TASK REQUIREMENTS: In two sentences, summarize the main findings of the abstract on Holocene lake change in the southeastern United States.

EXTRACT PROVIDED:
Southeastern Section - 68th Annual Meeting - 2019

Paper No. 36-2
Presentation Time: 8:50 AM

ENVIRONMENTAL CHANGE OF NATURAL LAKES IN THE SE USA THROUGHOUT THE HOLOCENE WITH A FOCUS ON EUTROPHICATION


WATERS, Matthew N., Crop, Soil, and Environmental Sciences, Auburn University, 201 Funchess Hall, Auburn University, Auburn, AL 36949

The southeastern United States contains over 8,000 lakes and paleolake beds constituting its own lake district. Most of these lakes systems are polymictic and shallow and have been heavily impacted by recent human disturbances. Nutrients (P, N) are considered the primary driver of trophic state change (e.g. primary productivity), but factors such as water depth, water residence time, dissolved color, temperature, salinity and contaminants have also been identified as potential drivers. Future projections suggest that agricultural, industrial and climate impacts on SE USA lakes will increase, creating the need to identify secondary drivers of environmental change. Here, Holocene sediment records from multiple shallow, subtropical lakes in the southeastern USA are reported and drivers of environmental change during periods of recent human impact and during times prior to substantial human disturbance (mid-late Holocene) are identified. Paleolimnological proxies of allochthonous inputs (organic mater, nutrients, and metals) and autochthonous responses (primary producer communities using photosynthetic pigments and cyanotoxins) were measured in sediment cores from Lakes Mattamuskeet and Pungo (North Carolina), Apopka and Griffin (Florida), Long Pond (Georgia) and Ditch Pond (Alabama). Sediment records from all six lakes display evidence of eutrophic conditions that predate intense human disturbance, and these episodes of eutrophy are linked to shifts in climate, hydrology, and land-water connectivity. Whereas nutrient inputs have been identified as the primary driver of eutrophication in shallow lakes, these findings suggest that other environmental drivers strongly influence lake environmental state. Most management and restoration plans for impacted shallow lakes focus on nutrient reduction, but such schemes might prove more effective if additional drivers were considered.

MATERIAL PROVIDED:
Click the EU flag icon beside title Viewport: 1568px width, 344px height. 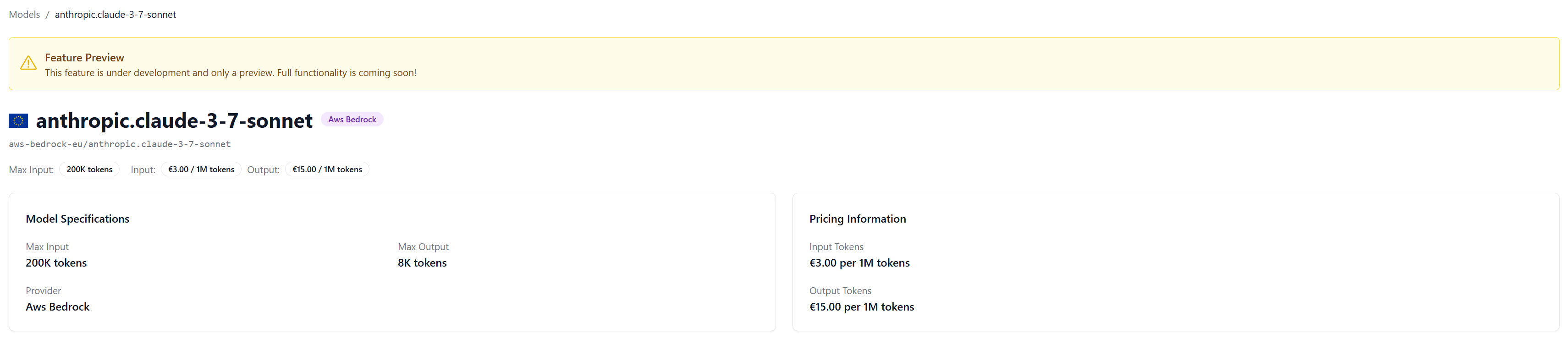tap(18, 121)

TASK RESPONSE: Sediment records from six shallow lakes in the southeastern United States show eutrophic conditions that predate intense human disturbance, linked to shifts in climate, hydrology, and land-water connectivity. This suggests that drivers other than nutrient inputs strongly influence lake environmental state, so management and restoration plans focused on nutrient reduction might prove more effective if additional drivers were considered.